Using the data below, return the stretch from the line that contains "[Перейти на следующую страницу] (103, 2388)" through the line that contains "Filmix (81, 982)", both included, exactly as it stands and nothing beyond it.

» Input material
┌──
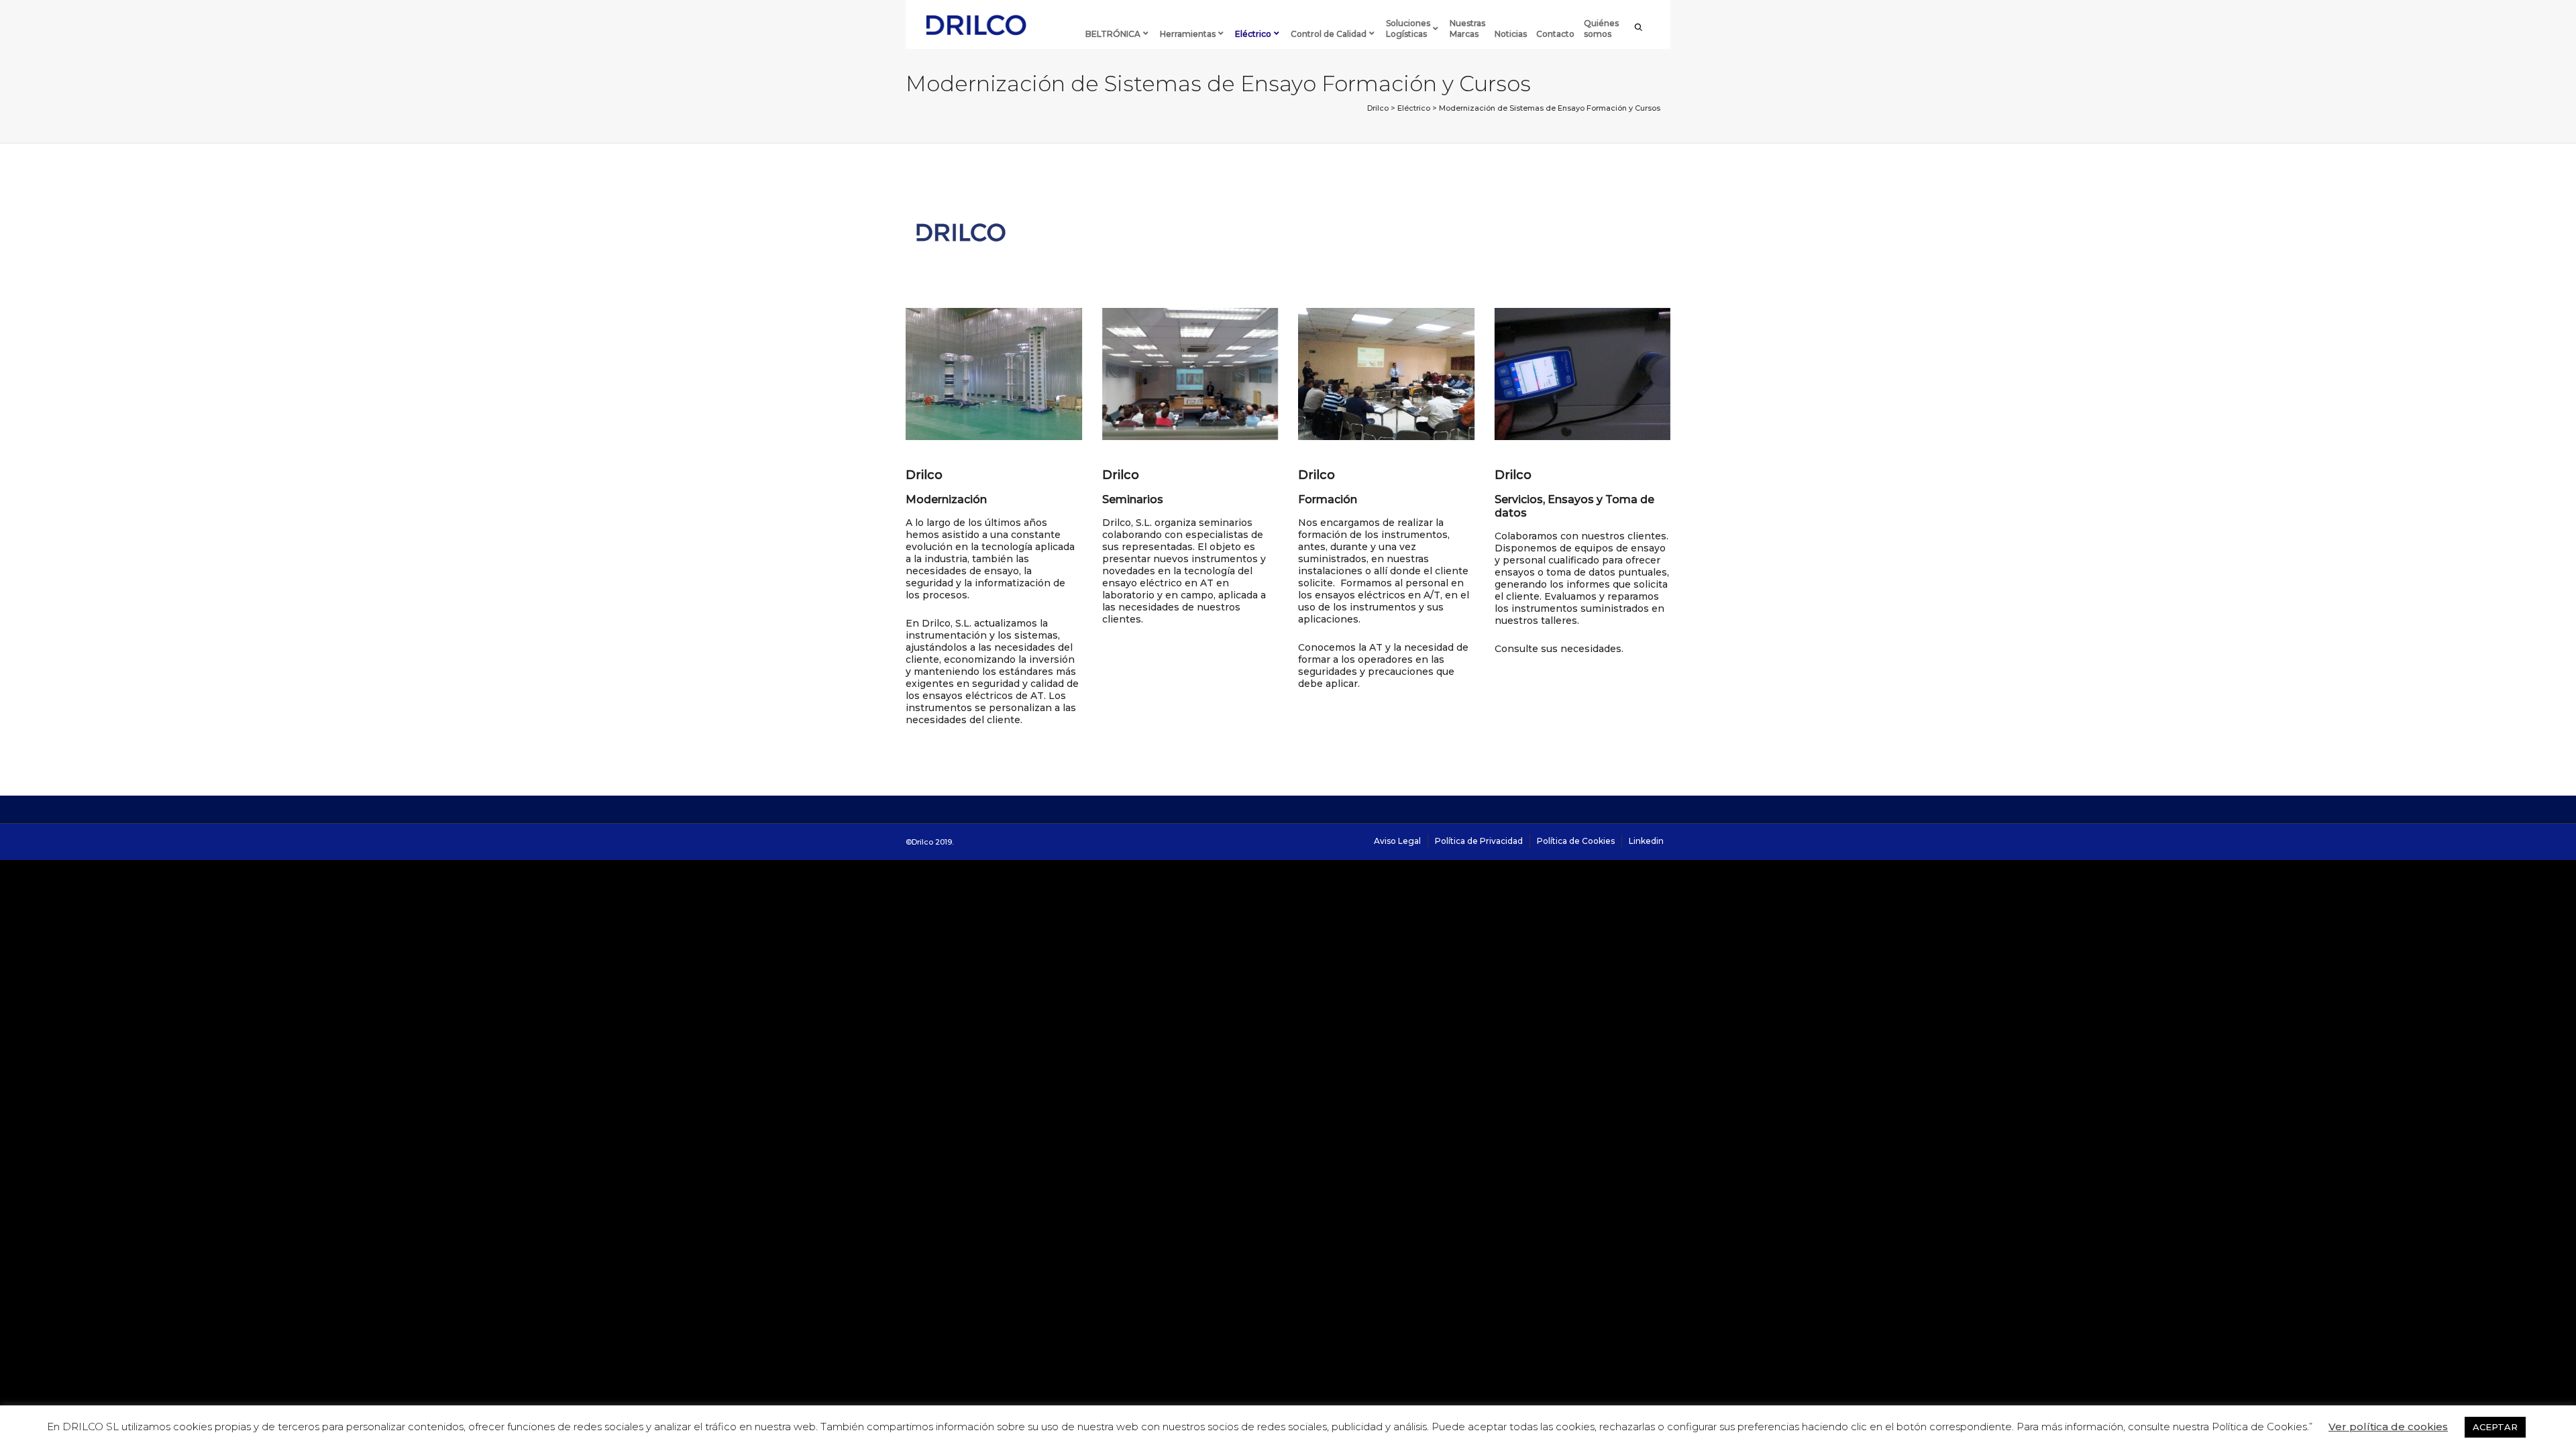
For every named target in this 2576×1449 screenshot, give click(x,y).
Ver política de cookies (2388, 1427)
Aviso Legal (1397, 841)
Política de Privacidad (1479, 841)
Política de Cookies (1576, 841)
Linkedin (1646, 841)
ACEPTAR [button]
└──
┌──
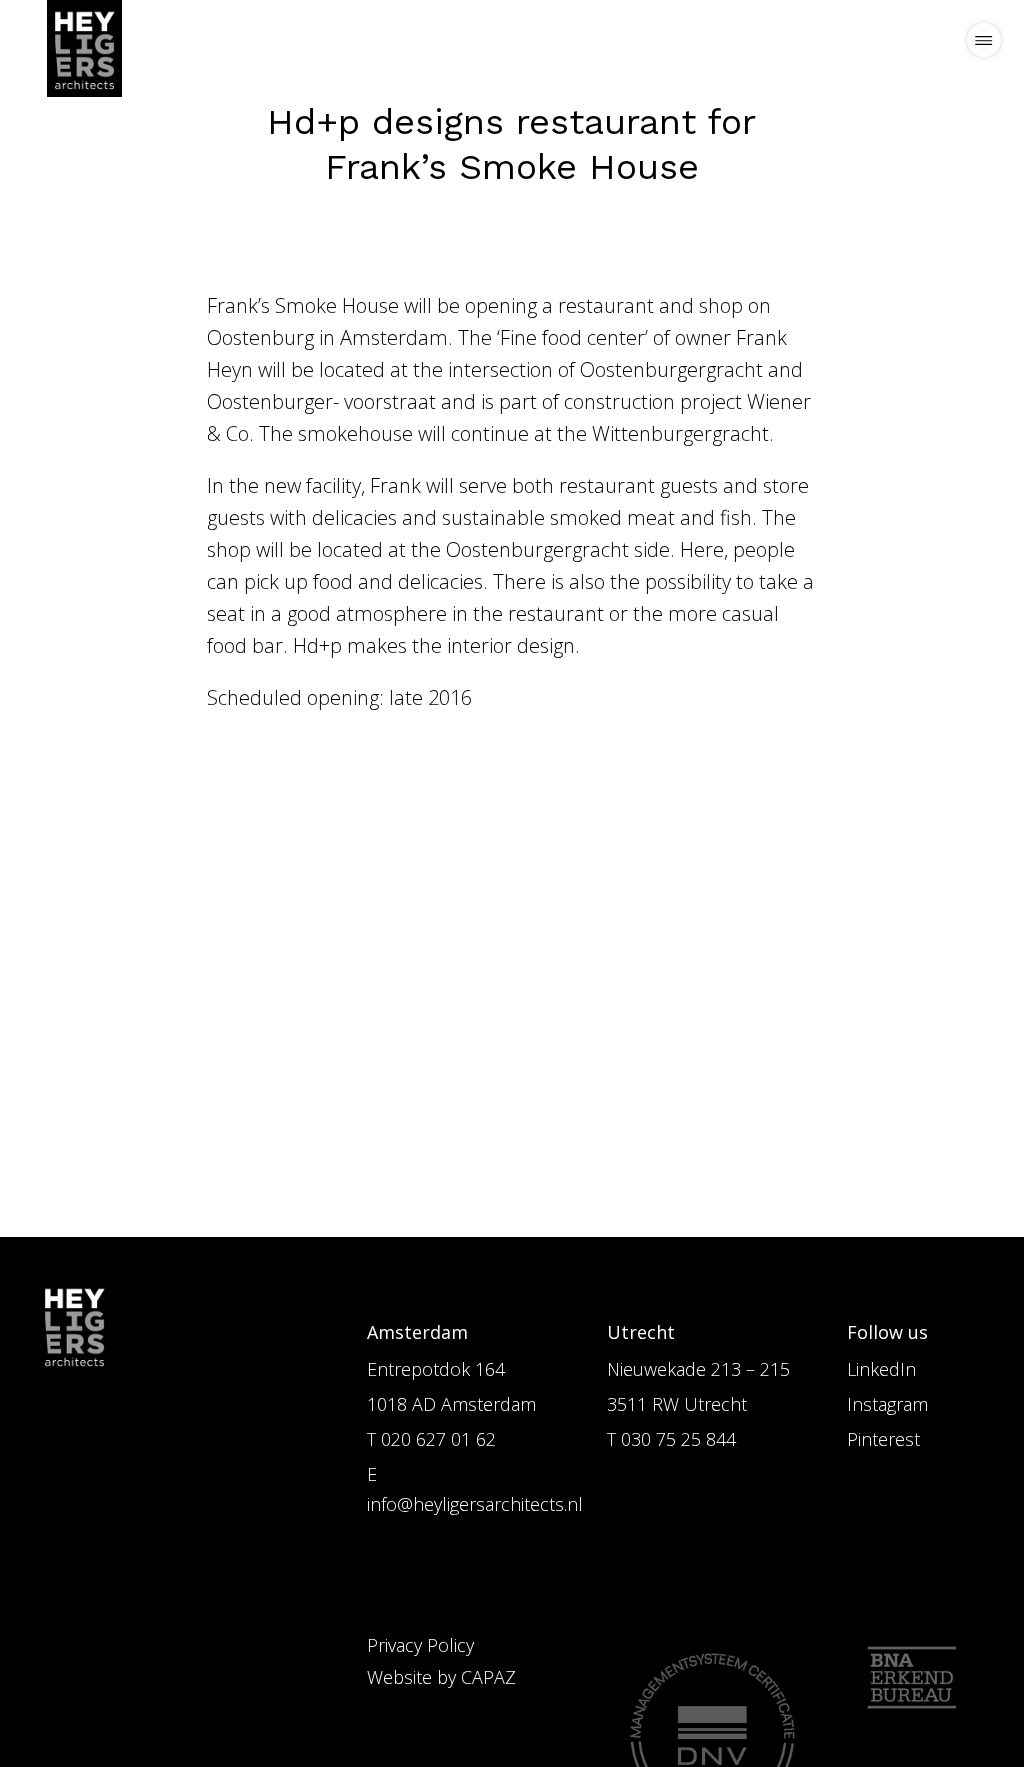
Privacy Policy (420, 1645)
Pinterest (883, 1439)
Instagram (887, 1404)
└──
┌──
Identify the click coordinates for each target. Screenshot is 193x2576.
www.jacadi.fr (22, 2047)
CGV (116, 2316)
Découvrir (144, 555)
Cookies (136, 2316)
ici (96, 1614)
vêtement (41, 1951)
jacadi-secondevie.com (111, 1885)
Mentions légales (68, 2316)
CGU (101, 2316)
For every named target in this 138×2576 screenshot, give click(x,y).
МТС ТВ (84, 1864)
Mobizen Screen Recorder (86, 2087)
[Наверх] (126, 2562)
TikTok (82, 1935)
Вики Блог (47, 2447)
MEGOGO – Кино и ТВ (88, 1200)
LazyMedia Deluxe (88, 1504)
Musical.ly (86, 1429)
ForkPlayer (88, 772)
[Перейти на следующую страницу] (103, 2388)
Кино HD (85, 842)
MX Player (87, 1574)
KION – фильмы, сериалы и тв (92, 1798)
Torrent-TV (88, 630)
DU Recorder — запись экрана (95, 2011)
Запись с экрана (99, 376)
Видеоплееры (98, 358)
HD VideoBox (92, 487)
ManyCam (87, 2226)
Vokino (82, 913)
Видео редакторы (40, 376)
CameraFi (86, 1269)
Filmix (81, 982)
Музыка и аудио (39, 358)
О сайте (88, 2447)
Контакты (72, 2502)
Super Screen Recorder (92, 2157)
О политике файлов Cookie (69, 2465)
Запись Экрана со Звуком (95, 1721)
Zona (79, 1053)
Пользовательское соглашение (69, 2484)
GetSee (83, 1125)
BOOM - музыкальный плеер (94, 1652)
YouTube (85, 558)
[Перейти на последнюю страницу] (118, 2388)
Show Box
└──
» Result of the task
[Перейти на следующую страницу] (103, 2388)
Кино HD (85, 842)
MX Player (87, 1574)
KION – фильмы, сериалы и тв (92, 1798)
Torrent-TV (88, 630)
DU Recorder — запись экрана (95, 2011)
Запись с экрана (99, 376)
Видеоплееры (98, 358)
HD VideoBox (92, 487)
ManyCam (87, 2226)
Vokino (82, 913)
Видео редакторы (40, 376)
CameraFi (86, 1269)
Filmix (81, 982)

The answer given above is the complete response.